ISLAMABAD: Joining an elite club of nations with access to nuclear missile tracking vessels, the Indian Navy secretly commissioned the highly secretive Ocean Surveillance Ship, bestowing it with the code name VC-1118.
Reports suggest that this move will boost India’s ballistic missile defence system as well as systematically improve ways of increasing its electronic warfare capabilities. The vessel has been under construction since 2014 and was commissioned in October 2019 without any public ceremony, according to The Economic Times.
The ongoing Covid-19 pandemic delayed the commissioning process by a few months, but the vessel passed all its trials before being put into service.
To realise the strategic importance of the move, one has to understand that India is only the fifth country in the world – after the US, France, China, and Russia – to operate such a vessel, which will prove to be a great tool for monitoring the developmental trial of its domestic missile programme.
But its main use will be to act as an ‘early warning’ ship for incoming missile launches on the country, increasing the effectiveness of the ballistic missile defence (BMD) shield already in possession with the Indian army.
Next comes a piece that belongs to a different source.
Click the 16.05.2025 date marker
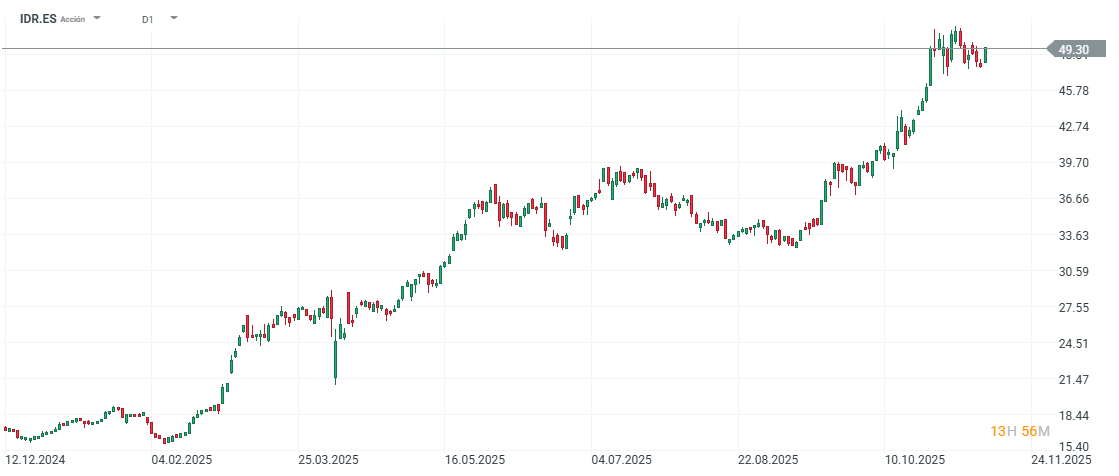Screen dimensions: 1119x476 (x=475, y=460)
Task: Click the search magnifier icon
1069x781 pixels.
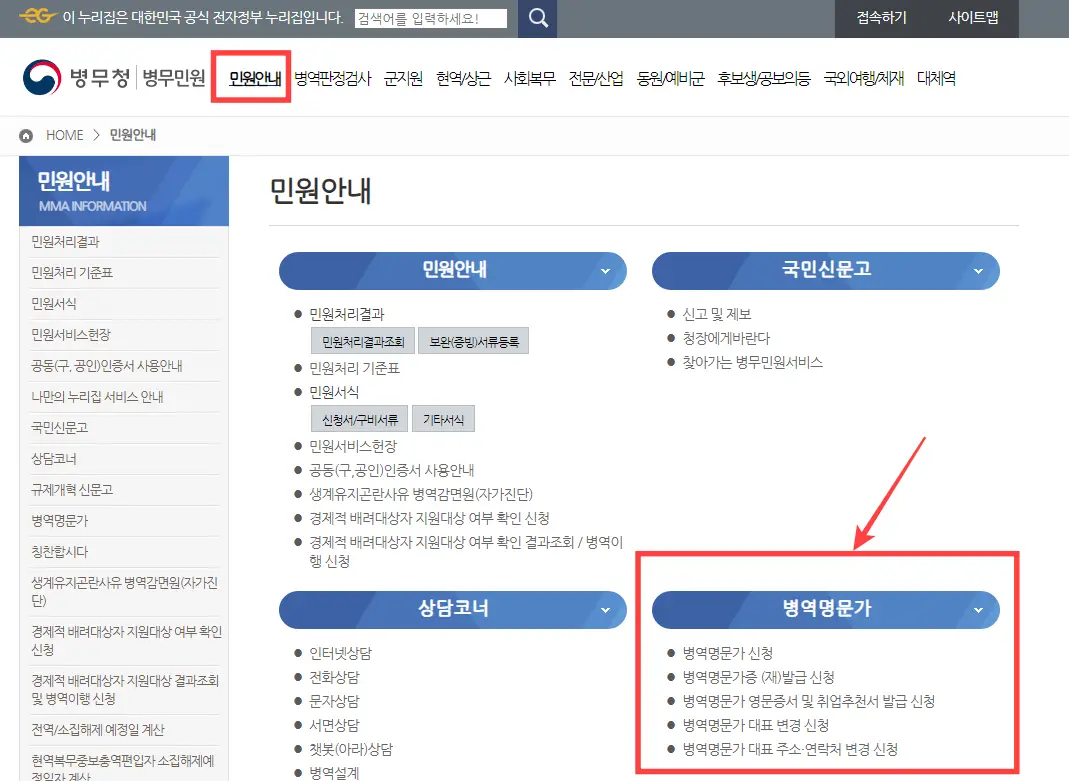Action: click(x=537, y=18)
Such a tool will prove to be handy in the long run, since both of India’s immediate neighbours – Pakistan and China – are armed to the teeth with nuclear warheads.
Hindustan Shipyard Limited, where the construction of the vessel took place, was founded in 1941, by Scindia Steam Navigation Company Ltd. Recognising its strategic importance, the shipyard was transferred from the Ministry of Shipping to the Ministry of Defence in February 2010.
India is yet to officially Commission its Nuclear Missiles Tracking 15,000-tonne ship “INS Dhruv” (VC-11184) which started its sea trial in early 2019. It is now on high seas trail since October, 2020 to judge its efficacy in exparimatal tracking of international projectiles. It is periodically well reported in national and international newspapers.